U.S. Stocks Calm, But Experts, Retailers Are Not

U.S. index

It’s steady waters as major U.S. index figures remain mostly level this morning, heading into what might be a volatile trading week.

At CNBC this morning, Fred Imbert notes a paltry 16 point change on the Dow Jones Industrial Average in early trading, and about a .2% rise for the S&P 500, as well as .3% for NASDAQ.

What’s moving markets, according to Imbert and many other analysts looking at the unlikely U.S. stock rally of past weeks, is the idea that the Federal Reserve Bank may issue an interest rate cut, which would bring a flood of positive economic activity in the short term.

Investors are betting on the Fed cutting rates in July and September as well as December, according to the CME Group’s FedWatch tool. The market has been clamoring for lower rates amid indications of potentially slower economic growth. In theory, lower rates would boost economic growth.” Imbert writes. “The Fed will make its monetary-policy announcement on Wednesday. Fed Chair Jerome Powell is scheduled to hold a news conference after the announcement. Worries over the economy have increased recently after jobs growth and manufacturing activity slowed last month. The U.S. economy is expected to grow by 2.1% in the second quarter…”

The Fed will meet Tuesday and Wednesday, and may deliver some hints of a rate cut in July.

Meanwhile, actual retailers are much less optimistic about where the market is headed unless we can pull ourselves back from the brink of a global trade war with very few, if any, winners.

Walmart, Costco and other major drivers of U.S. economic growth are begging the president and the White House retinue to rethink punitive tariff activity that comes with enormous repercussions as counterparties fight back.

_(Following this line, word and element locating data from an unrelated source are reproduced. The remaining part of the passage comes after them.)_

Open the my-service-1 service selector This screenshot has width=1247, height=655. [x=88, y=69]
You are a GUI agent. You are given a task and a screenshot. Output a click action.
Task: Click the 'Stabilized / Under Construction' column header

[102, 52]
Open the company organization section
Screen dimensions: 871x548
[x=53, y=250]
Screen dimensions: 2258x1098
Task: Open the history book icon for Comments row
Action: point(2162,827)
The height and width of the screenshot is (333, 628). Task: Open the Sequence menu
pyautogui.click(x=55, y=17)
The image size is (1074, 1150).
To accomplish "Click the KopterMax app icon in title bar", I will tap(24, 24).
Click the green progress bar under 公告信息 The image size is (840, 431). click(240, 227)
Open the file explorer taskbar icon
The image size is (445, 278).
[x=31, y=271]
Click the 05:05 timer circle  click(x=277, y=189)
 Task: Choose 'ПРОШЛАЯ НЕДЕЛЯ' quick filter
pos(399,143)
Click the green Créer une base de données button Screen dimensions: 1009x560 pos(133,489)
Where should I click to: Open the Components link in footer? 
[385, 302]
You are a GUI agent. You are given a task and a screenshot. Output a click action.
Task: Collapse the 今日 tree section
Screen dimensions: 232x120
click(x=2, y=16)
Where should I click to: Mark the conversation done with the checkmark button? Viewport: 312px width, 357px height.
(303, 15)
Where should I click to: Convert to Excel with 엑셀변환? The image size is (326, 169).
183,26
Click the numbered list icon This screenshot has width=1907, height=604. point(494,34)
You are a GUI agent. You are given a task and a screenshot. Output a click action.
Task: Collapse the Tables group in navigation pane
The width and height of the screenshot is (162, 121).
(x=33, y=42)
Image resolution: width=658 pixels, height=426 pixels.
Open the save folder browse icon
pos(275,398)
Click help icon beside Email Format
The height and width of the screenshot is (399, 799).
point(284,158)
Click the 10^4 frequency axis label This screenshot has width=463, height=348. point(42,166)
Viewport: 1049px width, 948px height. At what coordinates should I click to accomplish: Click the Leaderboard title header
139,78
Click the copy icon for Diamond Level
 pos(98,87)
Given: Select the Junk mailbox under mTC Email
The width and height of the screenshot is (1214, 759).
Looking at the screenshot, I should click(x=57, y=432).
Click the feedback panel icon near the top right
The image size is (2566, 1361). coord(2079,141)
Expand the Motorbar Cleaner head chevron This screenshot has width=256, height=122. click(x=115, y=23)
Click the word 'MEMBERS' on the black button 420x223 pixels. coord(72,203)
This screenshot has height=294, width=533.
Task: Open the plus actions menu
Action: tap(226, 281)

“More than 600 companies and industry trade associations – including Walmart (WMT), Costco(COST), Target (TGT), Gap (GPS) and Levi Strauss (LEVI) — wrote to the White House last week urging Trump to end the ongoing trade fight,” writes Julia Horowitz at CNN this morning, quoting the text of a missive meant to deter the deterioration of global trade ties:

“We know firsthand that the additional tariffs will have a significant, negative, and long-term impact on American businesses, farmers, families, and the US economy.”

There are no lack of warning from top experts on how even a minor trade kerfuffle could lead to a major recession – social media editor Shawn Langlois at Marketwatch is reporting on another one from lauded finance guru Nouriel Roubini.

Among the key risks, tensions between China and the U.S. deserve special attention, Roubini says, particularly if they result in China retaliating by closing its market to U.S.-based multinationals like Apple

“Under such a scenario, the shock to markets around the world would be sufficient to bring on a global crisis, regardless of what the major central banks do,” Roubini reportedly told Marketwatch. “And given the scale of private and public debt, another financial crisis would likely follow from that.”

Roubini progressed to describing eventualities stemming from such disruption, for instance, “flash crashes” related in illiquidity, and international sparring that could spike oil prices.

“Spiking oil prices and trade wars, Roubini points out, are more than just a supply side risk,” Langlois writes.  “They also threaten consumption grown — tariffs and higher fuel costs suck up disposable income. As a result, uncertainty builds, companies cut capital spending and investment, and the big unwind begins.”

Consider yourselves warned. Cooler heads of state and finance are trying to walk back some of the ad hoc belligerence we have seen out of American leadership – whether that gets done is really anybody’s guess.